*** Extracted material
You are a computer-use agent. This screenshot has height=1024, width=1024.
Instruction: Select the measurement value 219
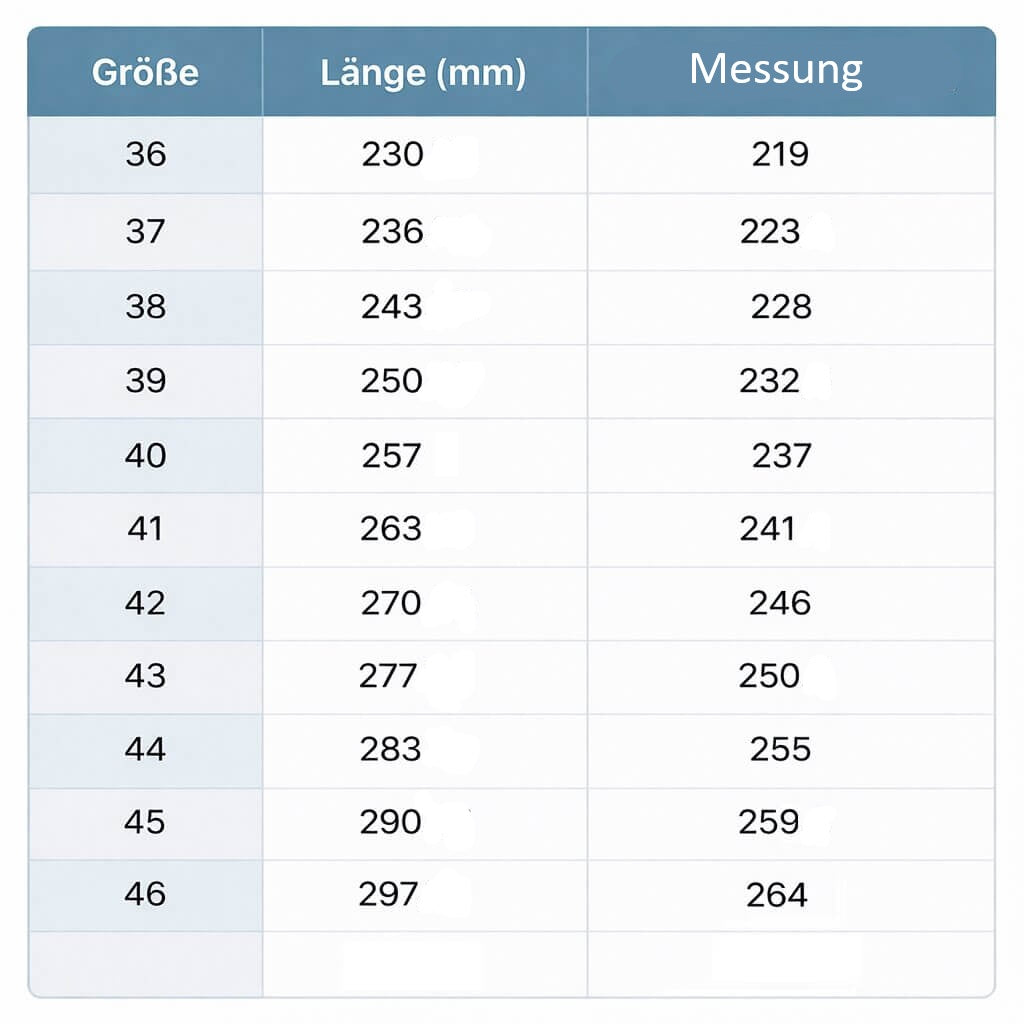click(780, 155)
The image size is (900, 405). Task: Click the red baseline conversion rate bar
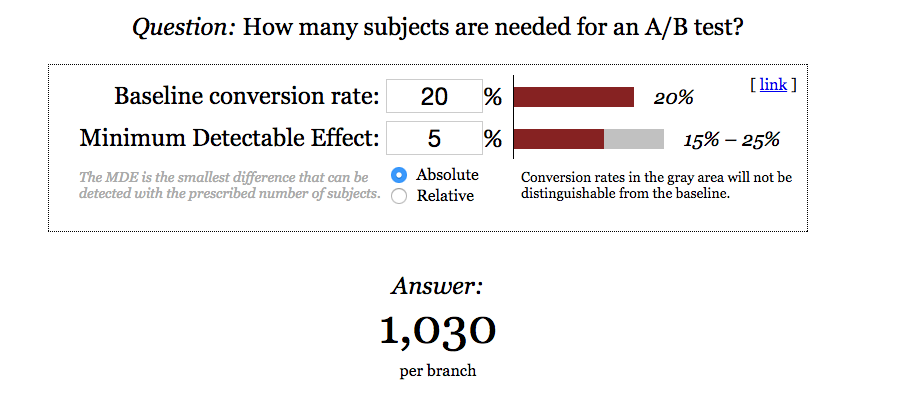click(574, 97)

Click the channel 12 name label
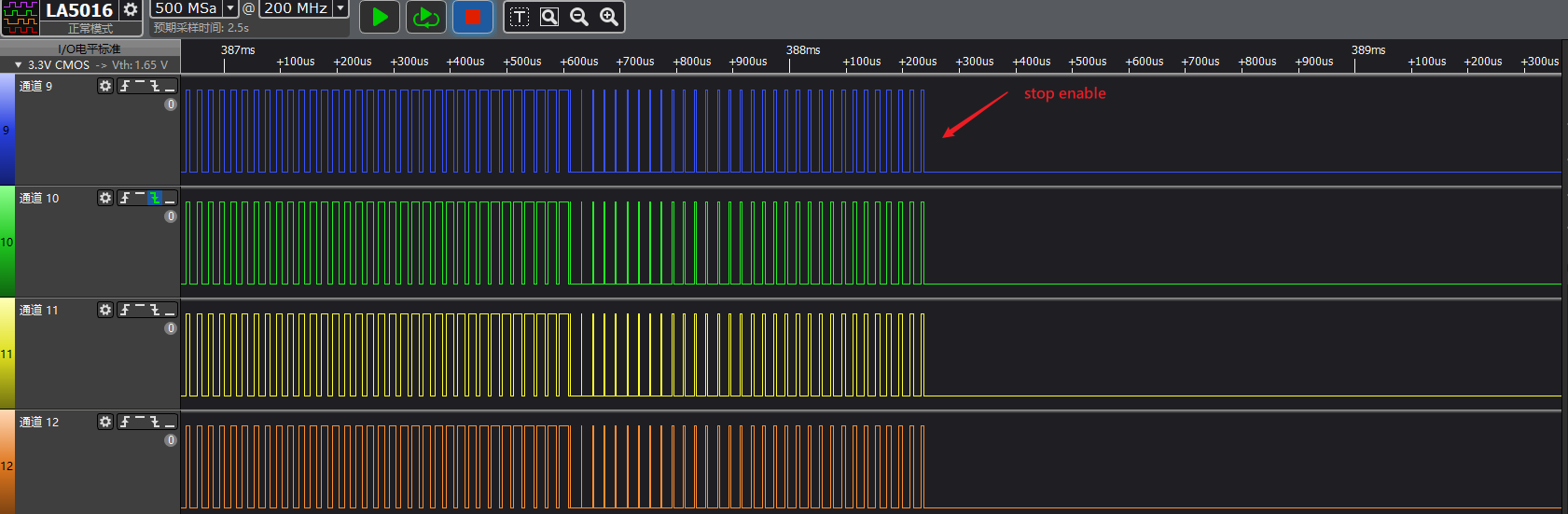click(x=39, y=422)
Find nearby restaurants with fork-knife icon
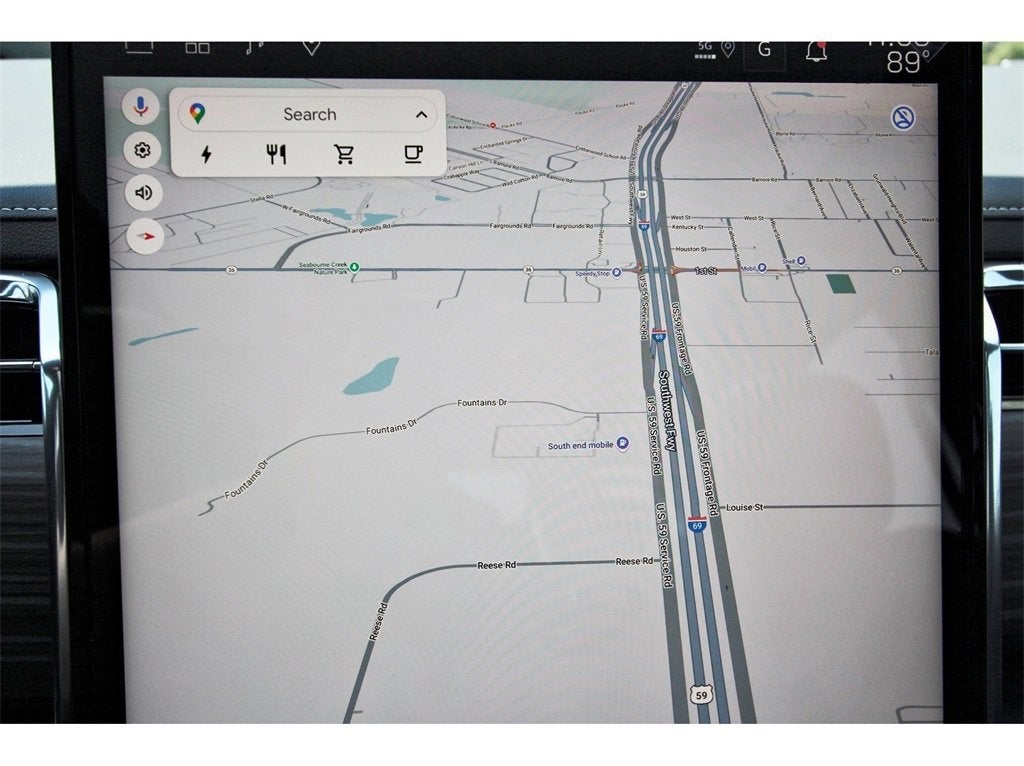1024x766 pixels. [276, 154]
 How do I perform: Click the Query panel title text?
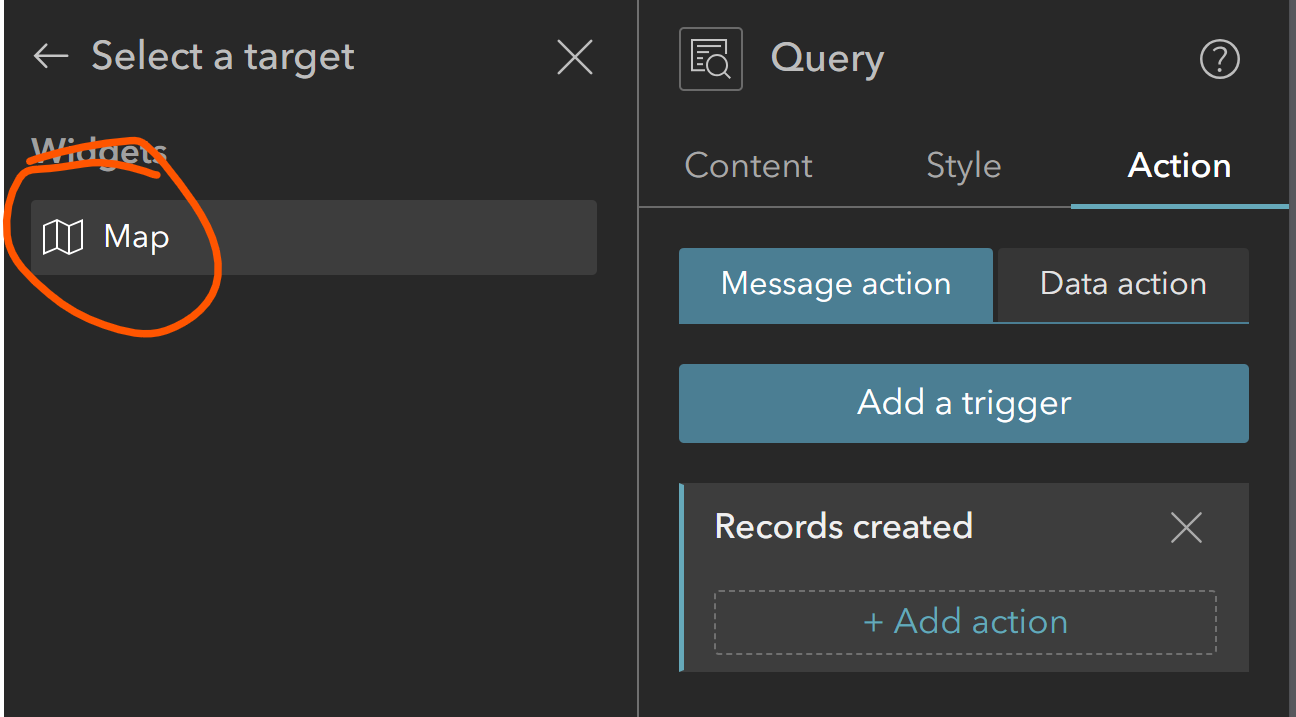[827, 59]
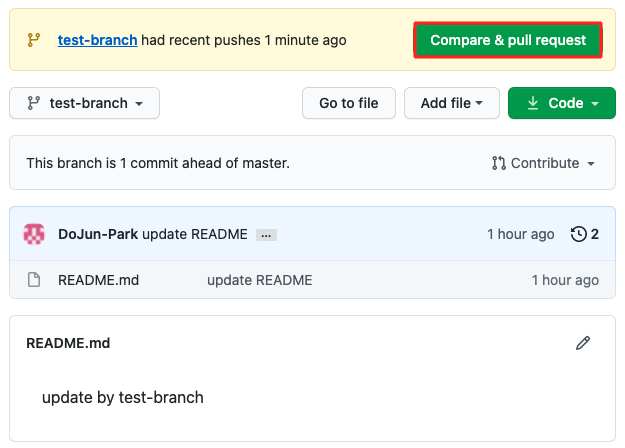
******
* [Aim of the exercise]
Reproduce all of the lines above, substituting "cafes" for "restaurants" and leaving everything else unchanged. Omit the pictures.

* [Response for this exercise]
You are a computer-use agent. This screenshot has height=1024, width=1024.
Instruction: Select the measurement value 219
click(780, 155)
The image size is (900, 405). Task: Click the red baseline conversion rate bar
click(574, 97)

Click the channel 12 name label
click(x=39, y=422)
Find nearby cafes with fork-knife icon
1024x766 pixels. [276, 154]
 How do I perform: Click the Query panel title text?
[827, 59]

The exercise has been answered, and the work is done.